Галина Викторовна посмотрела на меня так, будто я ее последнюю котлету сожрала.
– Что? – переспросила она.
Все, кто был в учительской, уткнулись в журналы и тетради.
– Зачем рожали, если наказание? – повторила я твердо.
Галина Викторовна вдруг заплакала. Затрясла губой и заплакала. Все кинулись ее успокаивать – платок, водичка, валерьянка. И на меня смотрели так, будто я что-то такое сказала, за что меня на костре надо немедленно сжечь, как ведьму.
Я вышла. Мне было противно смотреть и слушать, как Галина Викторовна вытирает лицо чужим платком, сморкается и подвывает.
С тех пор мы с ней не разговаривали. Галина Викторовна, как только меня видела, делала оскорбленное лицо. Вся школа считала, что я должна извиниться. Я совершенно не понимала за что.
Потом все как-то поутихло. Никто и не помнил, почему мы с Галиной Викторовной друг друга «не любим», как говорили дети. Мне кажется, даже она не помнила. Все было тихо, пока от нее не ушел муж. К стерве, конечно же. Учительская гудела, как разворошенный улей.
– Увела! – заламывала руки в учительской Галина Викторовна. – И дети не остановили. Вот гадина, ничего святого.
И все кивали – да, стерва, как есть, и совали платки, водичку и валерьянку.
– Он что, баран на веревке? – спросила я.
– Кто? – ахнула Галина Викторовна.
– Муж ваш. Что значит – «увела»? Сам, наверное, ушел. Своими ногами.
После этого я стала в школе изгоем, что меня, кстати, вполне устраивало. Когда я заходила в учительскую, все разговоры тут же смолкали. Ко мне никто не подходил с просьбой поменяться уроками, меня не звали на междусобойчики по случаю Дня учителя или дня рождения, так что стало даже легче. Только Андрей Сергеевич со мной разговаривал как раньше. А может, даже чаще, чем раньше.
– Вы хулиганка, – говорил он, – дебоширка и авантюристка. Вы мне нравитесь.
Я понимала, что это – просто слова, но мне было очень, очень приятно.
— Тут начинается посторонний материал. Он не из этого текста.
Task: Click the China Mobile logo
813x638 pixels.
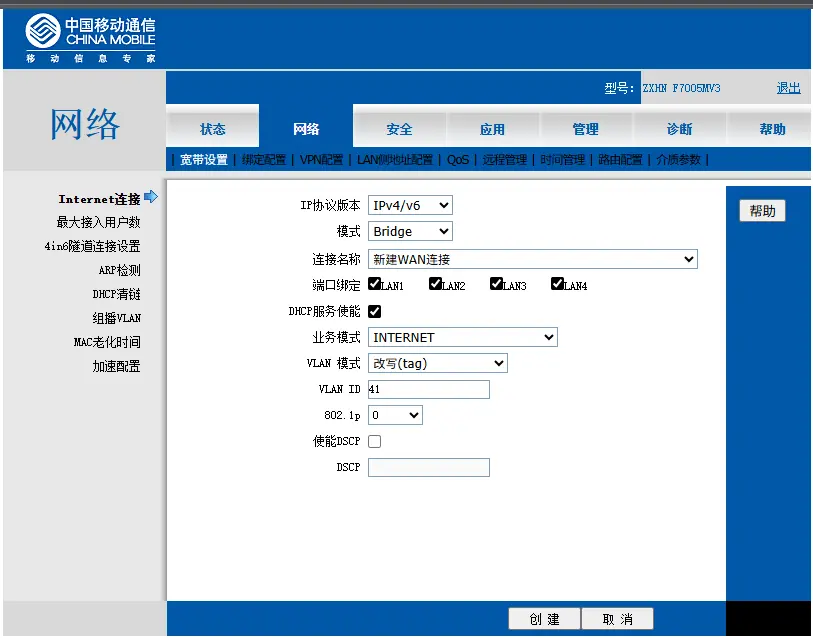Action: [90, 38]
Опять я про него вспомнила… Вот что делать с памятью? Помню его слова, тогда, еще в самом начале. Помню его руки – всегда нестриженые ногти. Терпеть не могу мужчин с нестрижеными ногтями – то ли из-за папы, который состригал все до мяса, следил, чтобы ни одного заусенца не было, то ли из-за мамы, которая никогда не ходила к маникюрше, подстригала ногти своими старыми давно затупившимися любимыми маникюрными ножницами и покрывала бесцветным лаком. Только однажды она накрасила их красным лаком – кто-то из девочек-медсестер то ли уговорил, то ли лак подарил. С работы мама вернулась с алыми ногтями, и когда ее взгляд падал на руки, она дергалась и прятала руки за спину, как школьница. Смотрела так, будто руки были не ее, чужие. Промучилась остаток вечера, ночь, а утром стерла лак ацетоном. Не смогла носить на себе такие красивые, яркие руки. Кстати, ей лак действительно шел. Оказалось, что пальцы у нее правильной формы, длинные, красивые. И ногти ровные и крепкие, не слоящиеся.
Андрей Сергеевич за руками не следил вообще. Меня это раздражало. Я все время смотрела на его руки. Думала, как бы ему сказать поделикатнее, чтобы не обиделся. Смотрела и смотрела. Так ничего и не сказала, конечно. Никогда не говорила. Только всегда хотела взять его руку и подстричь ногти над раковиной, как делала мне мама. Тоже под корень. Я об этом даже мечтала – что вот так возьму, сожму его ладонь и аккуратно подстригу. У каждого свои мечты. У меня была такая вот, дурацкая.
Рассказать про другое хотела. Опять отвлеклась.